文書の一部 –
----
トイレの花子さんや、不幸の手紙など、いつの時代もさまざま憶測が絶えない都市伝説。学校や街角など、身近な場所で起きたという不思議な出来事の話には、その通りの経験をしたことがなくても、なお心のどこかで信じてしまう、不思議な魔力がありますよね。「二ノ丸くんが調査中」シリーズ(石川宏千花 作/うぐいす祥子 絵)は、そんな都市伝説の真偽を見極める調査をする小学生の男の子が主人公。背筋がぞくっとする話も入った連作短編集です。
その都市伝説はホンモノか? ニセモノか?
お調子者で人気者の小学生、今日太が最近もっぱら注目している同級生、二ノ丸くんは、孤高の人。話しかけても「迷惑だ」などとつっけんどんに返されるのですが、むしろそれが今日太の興味をさらにわかせ、今日太は二ノ丸くんにまとわりついてばかりいます。
友情や人とのつながりなどには全く興味のない二ノ丸くんですが、実は(あくまでクールに)情熱を傾けていることがひとつありました。それが、都市伝説の真偽を確かめる調査。本シリーズは、今日太の一方的なおしゃべりを少なからず情報源としながら、二ノ丸くんが調査した都市伝説と、それに関わる人のさまざまな運命を、連作短編で描きます。
ピックアップ! この都市伝説
⚫︎記憶をなくせるトンネル
【都市伝説の内容】わすれたい、と思っていることを頭に浮かべながら、目をつぶって後ろむきに歩くと、トンネルを抜けたときにはきれいさっぱり、その記憶をなくせる。
リナはあるなくしたい記憶をもってこの都市伝説を試し、見事成功します。後日、自身の日記帳を通じてそのことに気づいたリナは、再び、ある忘れたい出来事を胸にトンネルを訪れます。ところが、そこにいたのは二ノ丸くん。「その記憶は、消さないほうがいい」という忠告を受けるも、結局リナは従うことができず……(『二ノ丸くんが調査中』)
⚫︎透明人間の名札
【都市伝説の内容】今日太たちが通う小学校で、むかし1年生の子が行方不明となった。それ以来、永久欠番となったゲタ箱に、自分の名前を書いた名札をいれると、透明人間になってしまう。
友人のいないナオキは、かつていつも1人で行動していた二ノ丸くんを密かに仲間だと思っていましたが、今日太がまとわりつき始めてから、今日太のことが憎くてたまりません。ナオキはある日、ゲタ箱の都市伝説を使って彼と二ノ丸くんの仲をさこうとしますが、二ノ丸くんにとがめられ、自分が透明人間になる決意をします。(『二ノ丸くんが調査中 黒目だけの子ども』)
----
スクリーンショット位置特定データ –
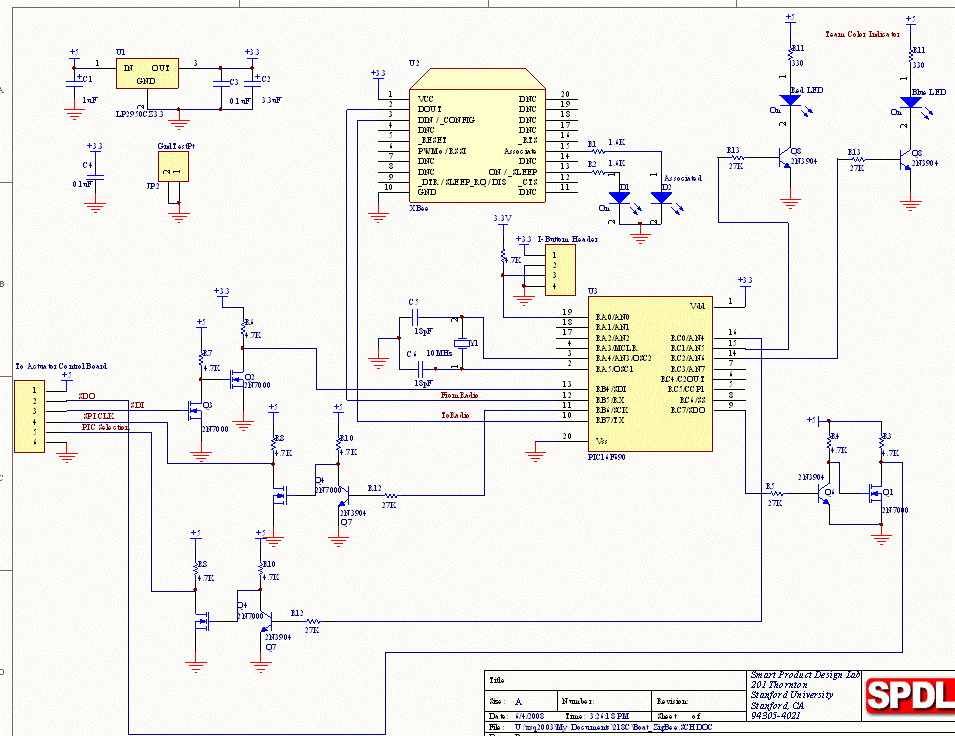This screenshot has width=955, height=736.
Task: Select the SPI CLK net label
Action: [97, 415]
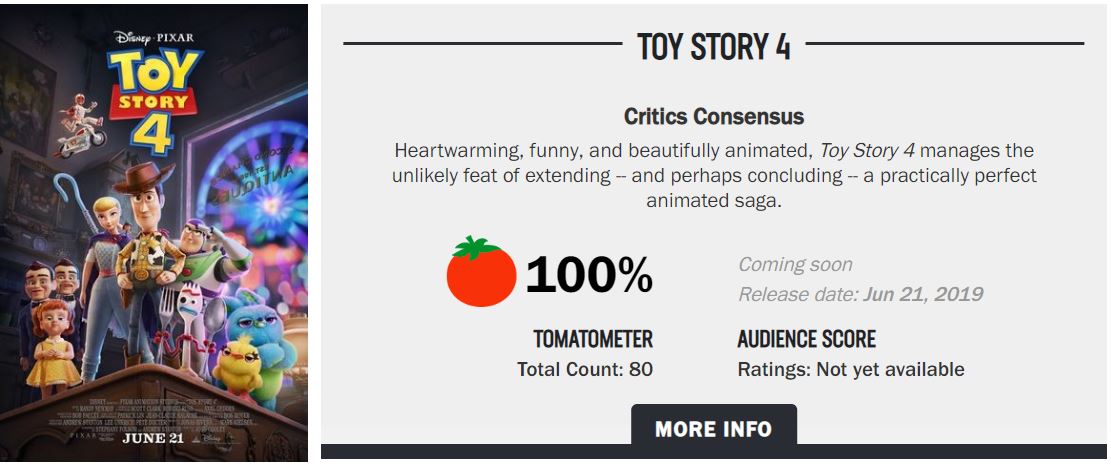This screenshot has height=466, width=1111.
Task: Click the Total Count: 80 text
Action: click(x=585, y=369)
----
問題の詳細 – 都市伝説シリーズの紹介文に名前が挙がっている都市伝説をすべて書き出せ。 これらの記録は別の出典から取ったものである。

解答 – トイレの花子さん、不幸の手紙、記憶をなくせるトンネル、透明人間の名札